Russia has had historic relations with Kurdish nationalism, providing home to Mullah Mustafa Barazani from 1946 to 1958, and while history may not determine Vladimir Putin’s current thinking, there is a case to be argued for Russia to allow the development of an Independent Iraqi Kurdistan. For example, by avoiding a veto in the UN Security Council like they do with regard to Kosovo. Independent Iraqi Kurdistan can enable the Russians to use it as card against both Iran and Turkey , making deals with the Kurds about their oil [though the Turks can block Kurdish oil] and altogether look like the champions of independence for an oppressed nation. This may be Putin’s line of thinking, but there are no obvious signs that it is , though it is fairly clear, that he will not drag his country to any military adventure in Iraq, on top of the one in Syria, which may seem a success now but can still become a quagmire at any given time.

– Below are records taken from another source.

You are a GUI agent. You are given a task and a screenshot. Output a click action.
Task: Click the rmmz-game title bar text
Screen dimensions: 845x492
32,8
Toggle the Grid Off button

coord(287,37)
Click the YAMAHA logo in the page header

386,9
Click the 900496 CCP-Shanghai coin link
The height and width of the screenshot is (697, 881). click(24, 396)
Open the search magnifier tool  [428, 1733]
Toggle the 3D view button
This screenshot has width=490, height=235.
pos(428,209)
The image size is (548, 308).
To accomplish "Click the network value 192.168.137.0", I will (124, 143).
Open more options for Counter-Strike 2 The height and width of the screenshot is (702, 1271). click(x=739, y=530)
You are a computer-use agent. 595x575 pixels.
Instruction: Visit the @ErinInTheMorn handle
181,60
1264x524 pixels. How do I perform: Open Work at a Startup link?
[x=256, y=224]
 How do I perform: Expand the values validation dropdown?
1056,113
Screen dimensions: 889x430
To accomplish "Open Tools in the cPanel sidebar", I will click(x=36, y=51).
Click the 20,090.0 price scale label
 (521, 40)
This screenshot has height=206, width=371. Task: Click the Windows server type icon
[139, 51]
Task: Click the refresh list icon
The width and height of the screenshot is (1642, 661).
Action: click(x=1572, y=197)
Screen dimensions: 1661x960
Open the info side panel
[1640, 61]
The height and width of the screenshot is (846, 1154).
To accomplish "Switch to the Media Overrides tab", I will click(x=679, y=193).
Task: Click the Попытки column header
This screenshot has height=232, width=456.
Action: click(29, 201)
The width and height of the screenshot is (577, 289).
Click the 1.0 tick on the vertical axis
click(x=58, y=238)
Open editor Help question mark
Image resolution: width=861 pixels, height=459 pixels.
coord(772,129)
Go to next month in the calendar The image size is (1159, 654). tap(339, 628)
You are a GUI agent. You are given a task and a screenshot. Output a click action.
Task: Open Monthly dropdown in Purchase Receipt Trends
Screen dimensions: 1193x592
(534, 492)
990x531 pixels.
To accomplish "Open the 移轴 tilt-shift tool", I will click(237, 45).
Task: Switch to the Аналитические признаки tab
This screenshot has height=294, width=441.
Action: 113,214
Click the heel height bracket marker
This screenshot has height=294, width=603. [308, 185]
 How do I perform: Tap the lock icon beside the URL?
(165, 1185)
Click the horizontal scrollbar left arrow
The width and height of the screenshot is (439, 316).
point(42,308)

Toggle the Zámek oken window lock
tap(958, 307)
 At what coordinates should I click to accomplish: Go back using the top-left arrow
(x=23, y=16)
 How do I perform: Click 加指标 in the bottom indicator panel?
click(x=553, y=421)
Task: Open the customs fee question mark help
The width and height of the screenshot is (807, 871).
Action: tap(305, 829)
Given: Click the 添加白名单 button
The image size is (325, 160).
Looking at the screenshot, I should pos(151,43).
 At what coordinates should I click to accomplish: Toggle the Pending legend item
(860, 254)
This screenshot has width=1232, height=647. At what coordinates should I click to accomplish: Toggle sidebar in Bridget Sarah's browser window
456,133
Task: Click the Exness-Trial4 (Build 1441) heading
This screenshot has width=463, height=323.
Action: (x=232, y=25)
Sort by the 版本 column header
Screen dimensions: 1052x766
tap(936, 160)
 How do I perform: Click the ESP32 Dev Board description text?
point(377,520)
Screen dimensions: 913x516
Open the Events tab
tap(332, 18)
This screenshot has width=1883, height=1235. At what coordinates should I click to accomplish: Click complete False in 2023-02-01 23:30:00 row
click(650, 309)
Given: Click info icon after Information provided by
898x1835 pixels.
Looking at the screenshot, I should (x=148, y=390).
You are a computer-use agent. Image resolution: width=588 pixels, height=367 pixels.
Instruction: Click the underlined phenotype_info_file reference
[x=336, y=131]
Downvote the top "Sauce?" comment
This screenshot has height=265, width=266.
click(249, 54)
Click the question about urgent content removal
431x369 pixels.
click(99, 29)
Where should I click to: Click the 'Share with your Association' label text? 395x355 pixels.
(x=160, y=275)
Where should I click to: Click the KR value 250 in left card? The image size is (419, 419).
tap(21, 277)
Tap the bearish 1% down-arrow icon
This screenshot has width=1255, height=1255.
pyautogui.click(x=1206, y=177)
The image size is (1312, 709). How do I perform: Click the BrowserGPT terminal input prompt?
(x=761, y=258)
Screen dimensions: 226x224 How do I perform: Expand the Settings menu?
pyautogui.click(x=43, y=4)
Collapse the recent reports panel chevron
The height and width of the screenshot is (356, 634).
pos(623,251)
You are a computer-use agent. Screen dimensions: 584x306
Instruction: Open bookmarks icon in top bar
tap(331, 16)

That leaves us with the US, and what may become the next great decision to be made by President Trump. There is the natural desire not to completely ruin a shaky status quo, as super powers usually prefer the devil they know, and there is a Nato member Turkey, but then there is also Iran. Any American strategy to contain Iran, even without a withdrawal from the nuclear deal, should have a Kurdish component. Support the Kurds in Syria and Iraq and the Iranians are facing a major problem, especially as this situation will bring to the fore the plight of the Kurds in Iran itself. The Americans do not need to do much at this stage, and while they can still oppose the inclusion of Iraqi Kurdistan in the UN, they should make it clear, that no military attack on the Kurds will be allowed, that the no fly zone is in full force, and that the referendum should be the basis for talks between the Iraqi government and the Kurds. If that happens, the Kurds will be able to start enjoying the fruits of the referendum. It will be phased movement towards the final goal, but one in which realities on the ground will prove to be the deciding factor.

President Trump can make both the right moral and strategic decision if accepting the referendum as a fait accompli and continuing to provide a military shelter to the Kurds. The next few weeks will give us the answer.